__SELECTION__
--- START ---
A conviction for Family Violence Battery in Georgia can have consequences that go far beyond a conviction for other misdemeanors.   For some clients, this is their first interaction with law enforcement and their concerns include: jail time, a permanent mark on their criminal history , and the possibility of trial. All these concerns are very real when facing Family Violence Battery charges. This is especially true when charged with Family Violence Battery in Haralson County. This jurisdiction has specifically allocated money and resources in aggressively prosecuting domestic violence charges.  This article aims to explain the nature of the offense, punishments, and how these cases are handled within Haralson County.

 

The Offense

 

Georgia Criminal Code § 16-5-23.1 defines domestic violence (named “battery – family violence”) as whenever a battery, an intentional physical harm or visible bodily harm, is committed against “past or present spouses, persons who are parents of the same child, parents and children, stepparents and stepchildren, foster parents and foster children, or other persons living or formerly living in the same household.”

 

Therefore, in order to be charged with Family Violence Battery, the alleged victim must be within a certain relationship of the defendant:

 

  • A spouse
  • Persons who are parents of the same child
  • Children
  • Step-Children
  • Foster Children
  • Other persons living in the same household (roommates)

 

Punishment

 

A first conviction for Family Violence Battery is a misdemeanor that carries a maximum penalty of 12 months in custody and a $1,000 fine.  A second or subsequent conviction with the same family member (as classified above) or another family member results in a felony conviction with a maximum penalty of five years in prison.  O.C.G.A. § 16-5-23.1

 

While a first lifetime conviction of Family Violence Battery appears to be just a misdemeanor, there are several collateral consequences unknown to most people.  For example, because Georgia’s classification of Family Violence Battery falls within the Federal definition of “domestic violence,” a Georgia citizen who is convicted of Family Violence Battery is prohibited from possessing a firearm under Federal Law.
--- END ---
__DIRECTION 1__
For the article on Family Violence Battery in Georgia, decide whether each statement agrees with it, answering yes or no and quoting the words that settle it: (a) A first conviction is a felony. (b) A second conviction can bring up to five years in prison. (c) Roommates can count as a qualifying relationship.
__DIRECTION 2__
Turn the paragraph of the Family Violence Battery article that begins "A first conviction for Family Violence Battery" into a short list that keeps its main facts.
__DIRECTION 3__
Pick up the article on Family Violence Battery in Georgia right after its final sentence and keep writing.
The material that follows has nothing to do with the article on Family Violence Battery.

__DATA SUPPLIED__
--- START ---
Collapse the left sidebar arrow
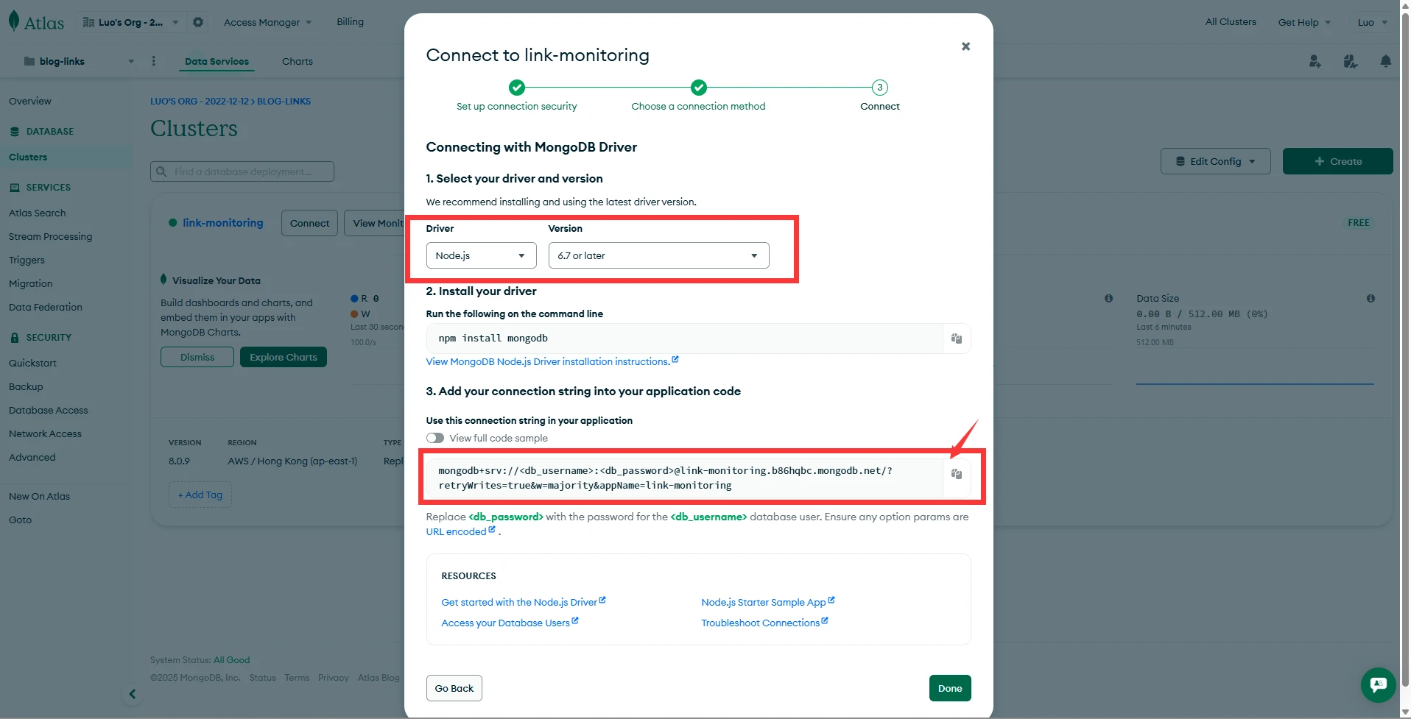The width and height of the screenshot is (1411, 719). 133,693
--- END ---
--- START ---
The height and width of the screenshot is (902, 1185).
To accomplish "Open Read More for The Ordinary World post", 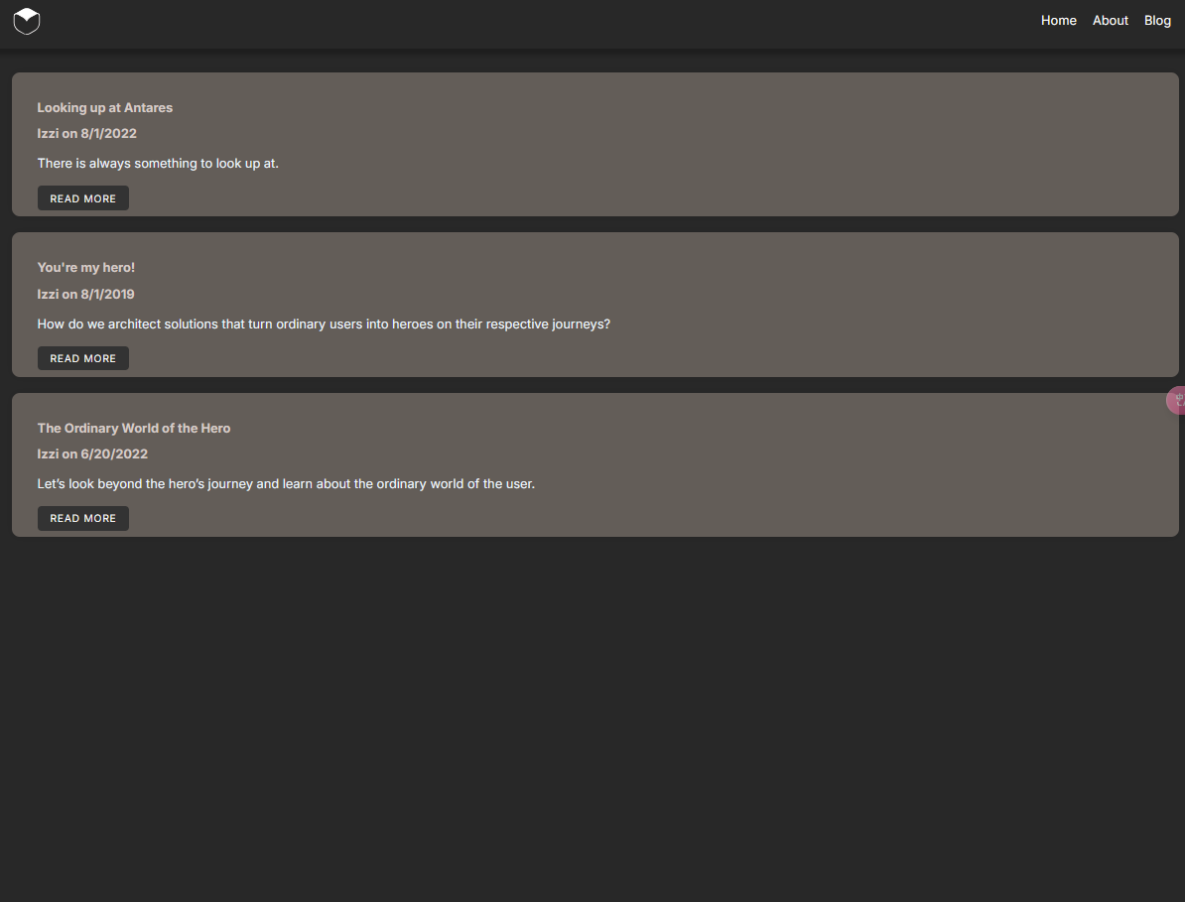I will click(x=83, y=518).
--- END ---
__EXERCISE ANSWER 1__
(a) No: "A first conviction for Family Violence Battery is a misdemeanor"
(b) Yes: "results in a felony conviction with a maximum penalty of five years in prison"
(c) Yes: "Other persons living in the same household (roommates)"

__EXERCISE ANSWER 2__
- First conviction: a misdemeanor, with up to 12 months in custody and a $1,000 fine.
- Second or later conviction, against the same or another family member: a felony, with up to five years in prison.
- Source: O.C.G.A. § 16-5-23.1.

__EXERCISE ANSWER 3__
Furthermore, while the maximum penalty includes 12 months in custody and a $1,000 fine, many judges throughout the State will also require individuals convicted of Family Violence Battery to serve time on probation (in lieu of jail time), but with the conditions of completing a domestic violence program.  These programs go by several different names (usually Domestic Violence Intervention Program – DVIP), but they generally include 24 weeks of classes, counseling, and program fees that are not included in the fine ordered by the judge.  In addition, judges can add community service, counseling requirements, fines, and alcohol and drug evaluations.  It is important to know that your attorney can negotiate all of these things.

 

How it Works in Haralson

 

The first step after arrest is getting a bond. If charged with misdemeanor Family Violence Battery, the law provides you shall be given a bond (in all misdemeanor cases).  But, in addition to having to pay bail money to bond out, the judge will also typically impose a No Contact provision as a condition of your pre-trial release. For example, in a case where a husband is accused of battering his wife, and the couple have minor children who live with them, a judge will usually order the defendant to have No Contact with the wife (alleged victim), the children, and be prevented from returning to the shared home. This No Contact provision places a great burden and strain on the accused as a violation of this bond condition (any form of contact, direct or indirect) can land the accused person in custody until the case is resolved. Therefore, the accused has to find alternative living arrangements and be estranged from their family.

 

As a result, our office routinely files a Motion to Modify Bond Conditions to change the No Contact provision to No Violent or Harassing Contact. This will allow the accused to return home and have contact with the alleged victim and anyone else protected under the bond order; allowing the accused to return to some semblance of a normal lifestyle.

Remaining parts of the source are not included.